Hi, I might be misunderstanding because i am very new. If i denormalise the data before training, does it mean feeding denormalised data to smote? Which i suppose should be wrong to do so

I would try the following sequence:

Normalizer
Sampling (i.e. SMOTE)
Denormalizer (which is the reverse of the normalization you performed before)
Random Forest Learner

The classification data will not need to be normalized this way as the model was trained on the “original domain” data.

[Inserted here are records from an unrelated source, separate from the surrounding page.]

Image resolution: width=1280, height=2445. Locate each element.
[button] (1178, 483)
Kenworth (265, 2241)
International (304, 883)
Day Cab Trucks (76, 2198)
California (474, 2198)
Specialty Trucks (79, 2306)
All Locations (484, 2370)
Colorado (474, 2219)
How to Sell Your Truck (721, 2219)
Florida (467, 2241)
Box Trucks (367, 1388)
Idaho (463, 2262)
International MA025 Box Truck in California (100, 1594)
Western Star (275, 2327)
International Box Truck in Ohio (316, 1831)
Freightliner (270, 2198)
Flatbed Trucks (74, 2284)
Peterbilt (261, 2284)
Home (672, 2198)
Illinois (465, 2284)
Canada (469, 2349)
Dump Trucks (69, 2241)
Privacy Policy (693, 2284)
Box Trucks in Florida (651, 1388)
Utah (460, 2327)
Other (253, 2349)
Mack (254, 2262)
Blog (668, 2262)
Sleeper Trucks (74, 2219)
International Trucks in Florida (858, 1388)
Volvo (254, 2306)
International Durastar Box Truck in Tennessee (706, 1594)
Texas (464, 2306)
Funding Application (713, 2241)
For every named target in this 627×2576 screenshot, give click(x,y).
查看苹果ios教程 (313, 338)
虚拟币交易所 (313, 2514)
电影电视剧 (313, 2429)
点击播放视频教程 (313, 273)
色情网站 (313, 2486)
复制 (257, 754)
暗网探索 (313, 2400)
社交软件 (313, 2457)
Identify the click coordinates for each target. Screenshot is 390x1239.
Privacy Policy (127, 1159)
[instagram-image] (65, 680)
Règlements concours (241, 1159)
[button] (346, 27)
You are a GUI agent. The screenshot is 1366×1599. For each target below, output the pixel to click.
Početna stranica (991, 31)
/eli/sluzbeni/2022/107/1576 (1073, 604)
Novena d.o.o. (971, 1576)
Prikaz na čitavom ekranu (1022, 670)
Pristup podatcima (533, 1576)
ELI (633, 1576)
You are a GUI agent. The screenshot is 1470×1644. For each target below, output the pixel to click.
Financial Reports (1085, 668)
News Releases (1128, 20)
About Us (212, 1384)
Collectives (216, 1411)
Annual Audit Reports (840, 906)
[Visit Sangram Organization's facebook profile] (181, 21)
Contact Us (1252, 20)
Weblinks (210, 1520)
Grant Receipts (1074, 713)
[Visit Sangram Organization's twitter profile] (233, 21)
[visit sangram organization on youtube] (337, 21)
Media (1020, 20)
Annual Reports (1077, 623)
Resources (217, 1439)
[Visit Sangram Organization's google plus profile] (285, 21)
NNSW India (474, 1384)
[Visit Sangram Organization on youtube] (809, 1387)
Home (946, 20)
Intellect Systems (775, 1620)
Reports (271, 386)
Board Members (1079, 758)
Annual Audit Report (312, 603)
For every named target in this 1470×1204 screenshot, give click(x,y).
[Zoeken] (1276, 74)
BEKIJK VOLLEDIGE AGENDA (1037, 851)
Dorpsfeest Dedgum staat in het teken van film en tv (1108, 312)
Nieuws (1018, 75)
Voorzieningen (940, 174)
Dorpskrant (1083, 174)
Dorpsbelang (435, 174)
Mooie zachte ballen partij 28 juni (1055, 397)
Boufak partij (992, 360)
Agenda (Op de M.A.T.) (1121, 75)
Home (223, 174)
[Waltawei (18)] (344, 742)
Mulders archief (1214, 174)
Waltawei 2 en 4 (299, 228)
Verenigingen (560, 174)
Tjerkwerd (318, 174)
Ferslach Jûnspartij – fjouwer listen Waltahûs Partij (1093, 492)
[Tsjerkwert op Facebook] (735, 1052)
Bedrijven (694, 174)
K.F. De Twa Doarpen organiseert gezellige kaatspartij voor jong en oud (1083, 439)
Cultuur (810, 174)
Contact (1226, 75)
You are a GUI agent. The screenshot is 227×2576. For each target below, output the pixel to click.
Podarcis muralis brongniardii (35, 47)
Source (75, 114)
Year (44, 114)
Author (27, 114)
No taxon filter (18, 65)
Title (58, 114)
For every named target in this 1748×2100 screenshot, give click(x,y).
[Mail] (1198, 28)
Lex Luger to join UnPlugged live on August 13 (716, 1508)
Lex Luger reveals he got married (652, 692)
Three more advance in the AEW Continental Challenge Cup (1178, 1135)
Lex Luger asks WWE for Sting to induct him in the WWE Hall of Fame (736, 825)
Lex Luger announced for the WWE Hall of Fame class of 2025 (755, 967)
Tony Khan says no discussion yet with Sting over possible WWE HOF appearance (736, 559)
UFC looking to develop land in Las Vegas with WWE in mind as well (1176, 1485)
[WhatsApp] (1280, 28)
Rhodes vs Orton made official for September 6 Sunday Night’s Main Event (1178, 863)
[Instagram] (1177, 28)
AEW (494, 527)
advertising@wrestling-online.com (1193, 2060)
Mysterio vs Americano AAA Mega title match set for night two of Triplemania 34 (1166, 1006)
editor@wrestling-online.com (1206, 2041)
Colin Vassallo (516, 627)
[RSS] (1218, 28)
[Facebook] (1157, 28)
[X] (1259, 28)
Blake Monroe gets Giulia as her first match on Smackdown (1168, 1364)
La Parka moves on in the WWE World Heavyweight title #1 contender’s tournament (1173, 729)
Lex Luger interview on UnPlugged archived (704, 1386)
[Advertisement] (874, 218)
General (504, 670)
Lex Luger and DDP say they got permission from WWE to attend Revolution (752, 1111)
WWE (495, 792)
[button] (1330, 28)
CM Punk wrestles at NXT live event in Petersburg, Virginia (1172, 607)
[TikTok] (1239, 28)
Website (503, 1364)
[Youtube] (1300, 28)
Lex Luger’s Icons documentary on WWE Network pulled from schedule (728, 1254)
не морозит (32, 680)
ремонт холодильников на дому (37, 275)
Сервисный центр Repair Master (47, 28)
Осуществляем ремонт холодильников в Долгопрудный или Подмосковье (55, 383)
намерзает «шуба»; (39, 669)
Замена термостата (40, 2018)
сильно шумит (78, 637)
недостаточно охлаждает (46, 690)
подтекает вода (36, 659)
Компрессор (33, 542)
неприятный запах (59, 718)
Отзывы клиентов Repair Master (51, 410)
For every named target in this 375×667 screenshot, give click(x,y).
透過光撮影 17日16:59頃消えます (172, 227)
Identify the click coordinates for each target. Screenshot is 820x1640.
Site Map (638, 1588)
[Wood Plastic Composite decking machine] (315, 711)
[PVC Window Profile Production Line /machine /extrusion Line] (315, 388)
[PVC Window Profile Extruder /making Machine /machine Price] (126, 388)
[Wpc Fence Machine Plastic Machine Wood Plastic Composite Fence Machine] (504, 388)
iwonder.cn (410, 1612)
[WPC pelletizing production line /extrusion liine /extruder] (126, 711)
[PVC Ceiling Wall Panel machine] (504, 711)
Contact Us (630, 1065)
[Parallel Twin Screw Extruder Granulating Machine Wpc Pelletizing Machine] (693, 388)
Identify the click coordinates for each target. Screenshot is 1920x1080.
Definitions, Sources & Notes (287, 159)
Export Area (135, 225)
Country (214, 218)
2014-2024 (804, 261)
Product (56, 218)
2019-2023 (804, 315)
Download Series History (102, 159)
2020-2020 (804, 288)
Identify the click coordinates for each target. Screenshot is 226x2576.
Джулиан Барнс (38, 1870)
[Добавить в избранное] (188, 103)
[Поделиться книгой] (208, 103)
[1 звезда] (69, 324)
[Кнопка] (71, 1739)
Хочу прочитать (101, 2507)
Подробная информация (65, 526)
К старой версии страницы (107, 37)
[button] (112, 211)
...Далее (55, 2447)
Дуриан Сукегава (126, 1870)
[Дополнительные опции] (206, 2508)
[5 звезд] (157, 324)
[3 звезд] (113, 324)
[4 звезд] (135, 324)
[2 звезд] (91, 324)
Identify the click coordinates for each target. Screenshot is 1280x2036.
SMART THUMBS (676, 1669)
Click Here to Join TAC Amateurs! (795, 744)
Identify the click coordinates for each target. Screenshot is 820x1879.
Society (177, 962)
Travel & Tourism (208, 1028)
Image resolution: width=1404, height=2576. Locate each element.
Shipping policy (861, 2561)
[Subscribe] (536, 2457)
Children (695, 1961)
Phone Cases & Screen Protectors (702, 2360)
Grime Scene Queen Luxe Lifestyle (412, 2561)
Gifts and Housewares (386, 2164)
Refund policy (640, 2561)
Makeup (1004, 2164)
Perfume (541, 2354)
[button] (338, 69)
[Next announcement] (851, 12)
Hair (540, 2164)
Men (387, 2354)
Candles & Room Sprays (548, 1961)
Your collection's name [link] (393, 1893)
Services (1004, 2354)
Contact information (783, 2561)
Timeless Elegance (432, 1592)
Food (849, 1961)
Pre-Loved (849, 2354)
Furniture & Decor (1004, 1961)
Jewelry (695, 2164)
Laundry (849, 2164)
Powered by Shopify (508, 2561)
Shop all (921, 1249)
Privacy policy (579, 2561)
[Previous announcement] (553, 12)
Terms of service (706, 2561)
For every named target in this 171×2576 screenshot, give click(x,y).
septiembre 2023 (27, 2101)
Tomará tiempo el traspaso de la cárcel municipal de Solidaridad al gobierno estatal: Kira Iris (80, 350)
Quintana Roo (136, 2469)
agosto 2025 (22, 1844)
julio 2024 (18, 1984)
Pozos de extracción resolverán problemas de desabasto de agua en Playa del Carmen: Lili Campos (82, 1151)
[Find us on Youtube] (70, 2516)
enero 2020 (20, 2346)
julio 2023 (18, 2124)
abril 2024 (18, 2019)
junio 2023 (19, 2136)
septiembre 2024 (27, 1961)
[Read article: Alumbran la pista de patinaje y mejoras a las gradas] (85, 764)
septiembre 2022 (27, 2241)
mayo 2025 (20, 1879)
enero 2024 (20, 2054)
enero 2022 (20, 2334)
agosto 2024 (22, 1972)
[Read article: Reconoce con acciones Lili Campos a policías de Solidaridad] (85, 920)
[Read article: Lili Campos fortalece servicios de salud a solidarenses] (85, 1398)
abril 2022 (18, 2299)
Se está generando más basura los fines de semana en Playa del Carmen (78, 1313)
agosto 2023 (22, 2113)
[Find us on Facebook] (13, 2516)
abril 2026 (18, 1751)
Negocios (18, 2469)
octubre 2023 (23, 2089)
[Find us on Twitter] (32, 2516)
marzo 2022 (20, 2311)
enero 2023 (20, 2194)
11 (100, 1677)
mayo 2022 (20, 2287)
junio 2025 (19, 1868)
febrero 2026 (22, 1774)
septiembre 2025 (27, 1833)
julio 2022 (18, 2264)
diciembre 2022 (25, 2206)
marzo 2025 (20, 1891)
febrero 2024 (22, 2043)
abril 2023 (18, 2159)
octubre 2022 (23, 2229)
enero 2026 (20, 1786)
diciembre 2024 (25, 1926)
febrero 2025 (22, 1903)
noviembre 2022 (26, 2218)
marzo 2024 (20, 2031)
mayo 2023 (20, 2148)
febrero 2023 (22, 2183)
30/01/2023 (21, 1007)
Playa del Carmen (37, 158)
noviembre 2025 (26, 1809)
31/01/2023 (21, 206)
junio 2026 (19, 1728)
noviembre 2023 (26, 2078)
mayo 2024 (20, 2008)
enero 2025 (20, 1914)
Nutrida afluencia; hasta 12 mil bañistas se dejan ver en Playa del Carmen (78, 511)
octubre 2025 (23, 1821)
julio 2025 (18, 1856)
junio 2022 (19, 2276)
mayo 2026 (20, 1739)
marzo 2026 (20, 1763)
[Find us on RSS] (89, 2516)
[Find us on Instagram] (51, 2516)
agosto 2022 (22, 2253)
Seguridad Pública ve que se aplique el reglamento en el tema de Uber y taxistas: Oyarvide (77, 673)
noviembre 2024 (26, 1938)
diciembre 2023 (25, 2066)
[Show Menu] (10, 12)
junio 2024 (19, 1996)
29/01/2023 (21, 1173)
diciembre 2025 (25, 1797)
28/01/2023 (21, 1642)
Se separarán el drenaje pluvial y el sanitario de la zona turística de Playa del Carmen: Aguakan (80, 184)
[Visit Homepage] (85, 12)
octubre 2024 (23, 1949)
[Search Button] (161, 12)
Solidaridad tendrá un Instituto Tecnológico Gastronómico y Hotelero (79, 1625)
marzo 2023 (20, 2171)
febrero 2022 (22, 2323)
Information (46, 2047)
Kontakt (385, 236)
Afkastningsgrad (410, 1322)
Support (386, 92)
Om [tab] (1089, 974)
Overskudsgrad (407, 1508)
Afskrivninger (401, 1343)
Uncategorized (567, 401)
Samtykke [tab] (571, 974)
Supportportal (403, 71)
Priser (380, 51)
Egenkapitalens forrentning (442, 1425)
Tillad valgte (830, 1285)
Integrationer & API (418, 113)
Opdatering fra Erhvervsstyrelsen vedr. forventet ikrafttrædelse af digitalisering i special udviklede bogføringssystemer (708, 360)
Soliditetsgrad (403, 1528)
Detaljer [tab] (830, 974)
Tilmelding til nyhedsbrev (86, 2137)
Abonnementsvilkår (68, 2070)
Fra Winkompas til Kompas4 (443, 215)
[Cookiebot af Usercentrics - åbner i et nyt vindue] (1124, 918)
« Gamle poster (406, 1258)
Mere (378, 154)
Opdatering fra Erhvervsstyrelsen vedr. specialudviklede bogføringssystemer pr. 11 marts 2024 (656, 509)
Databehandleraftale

lixingxing · January 28, 2025, 6:06pm

Hi! Thank you, this solve my issue.
Just want to ask if it is a must to normalize my data before Smote? I got a higher accuracy without normalizing it

ActionAndi · January 28, 2025, 7:06pm

Hi @nan ,

are you sure? I think if the dataset is splitted before the normalization/standardization you can run into the problem, that the model must extrapolate or has to deal with features which are not in range of the training dataset.
And with maybe not a large dataset the split can lead to a change of the mean or standard deviation of a feature.
But I’m not an expert, maybe I’m wrong

nan · January 29, 2025, 8:40am

Hi, you basically exactly describe the problem. If you normalize before partitioning, in your example the mean is influenced by the data in the test set. Therefore the training knows something about the test set, which means that the test is not independent of the training anymore, which again means that it is not a good test.
In practice, if you sample randomly (and do not have bad luck) the mean should be similar in both, training and test set. However, as you also described each outlier/extreme value can only be in one of the two sets, which means the model needs to extrapolate. But that is also likely to happen later on when the model is deployed.
If you know that certain features can only appear in a certain range – say 1 through 10 – you can also use that information to normalize instead of “learning” the normalization from the training data.

That’s how I understand it, though I do not have a good source at hand right now.

Cheers,
nan

system · February 5, 2025, 8:41am

This topic was automatically closed 7 days after the last reply. New replies are no longer allowed.